Je m'égayerai donc sur Jérusalem, et je me réjouirai sur mon peuple; et on n'y entendra plus de voix de pleurs, ni de voix de clameurs.
20 Vandaar zal niet heengaan De zuigeling van enkele dagen; De grijsaard niet heengaan, Die zijn dagen niet vol heeft gemaakt. Want men sterft er als knaap, Al wordt men honderd jaar oud; En die de honderd jaar niet bereikt, Zal als een vervloekte worden beschouwd!
Il n'y aura plus désormais aucun enfant né depuis peu de jours, ni aucun vieillard qui n'accomplisse ses jours; car celui qui mourra âgé de cent ans [sera encore] jeune; mais le pécheur âgé de cent ans sera maudit.
21 Ze zullen huizen bouwen, en er in wonen, Wijngaarden planten, en de vrucht er van eten;
Même ils bâtiront des maisons, et y habiteront; ils planteront des vignes, et ils en mangeront le fruit.
22 Neen, zij zullen niet bouwen, en anderen er in wonen, Niet planten, en anderen er van eten. Want even lang als van bomen Zal de levensduur zijn van mijn volk; En wat hun handen hebben gemaakt, Zullen mijn uitverkorenen zelf verbruiken;
Ils ne bâtiront pas des maisons afin qu'un autre y habite; ils ne planteront pas [des vignes] afin qu'un autre en mange le fruit; car les jours de mon peuple seront comme les jours des arbres; et mes élus perpétueront le travail de leurs mains.
23 Ze zullen zich niet vermoeien voor niets, Geen kinderen baren voor een vroegtijdige dood. Want ze zijn een geslacht door Jahweh gezegend, Hun nakomelingschap eveneens.
Ils ne travailleront plus en vain, et n'engendreront [plus des enfants pour être exposés] à la frayeur; car ils seront la postérité des bénis de l'Eternel, et ceux qui sortiront d'eux seront avec eux.

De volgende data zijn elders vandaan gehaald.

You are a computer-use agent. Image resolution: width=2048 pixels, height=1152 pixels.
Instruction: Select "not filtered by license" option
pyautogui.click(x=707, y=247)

24 Eer ze nog roepen, geef Ik hun antwoord, Terwijl ze nog spreken, verhoor Ik hen reeds.
Et il arrivera qu'avant qu'ils crient, je les exaucerai; et lorsque encore ils parleront, je les aurai [déjà] ouïs.

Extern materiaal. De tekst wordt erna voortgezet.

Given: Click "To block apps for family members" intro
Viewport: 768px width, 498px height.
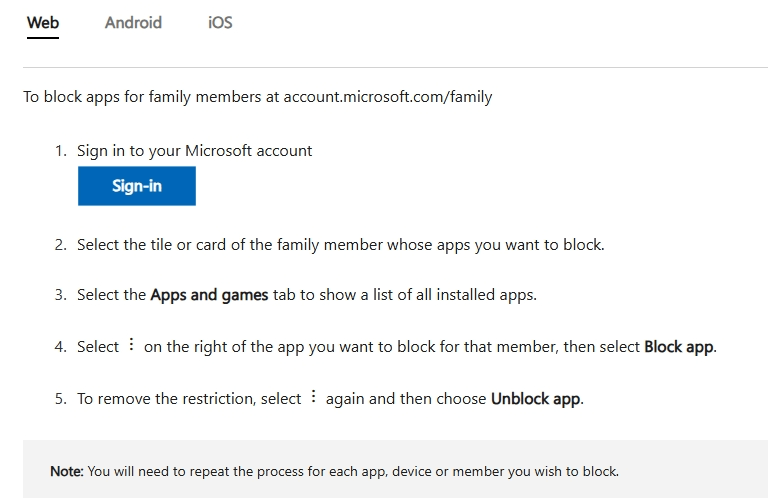Looking at the screenshot, I should coord(142,96).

25 Dan zullen wolf en lam eendrachtig grazen, De leeuw vreet hooi als het rund, De slang zal zich voeden met stof: Ze zullen geen kwaad of onheil stichten Op heel mijn heilige berg, Spreekt Jahweh!
Le loup et l'agneau paîtront ensemble, et le lion mangera du fourrage comme le bœuf, et la poudre sera la nourriture du serpent; on ne nuira point, et on ne fera aucun dommage dans toute la montagne de ma sainteté; a dit l'Eternel.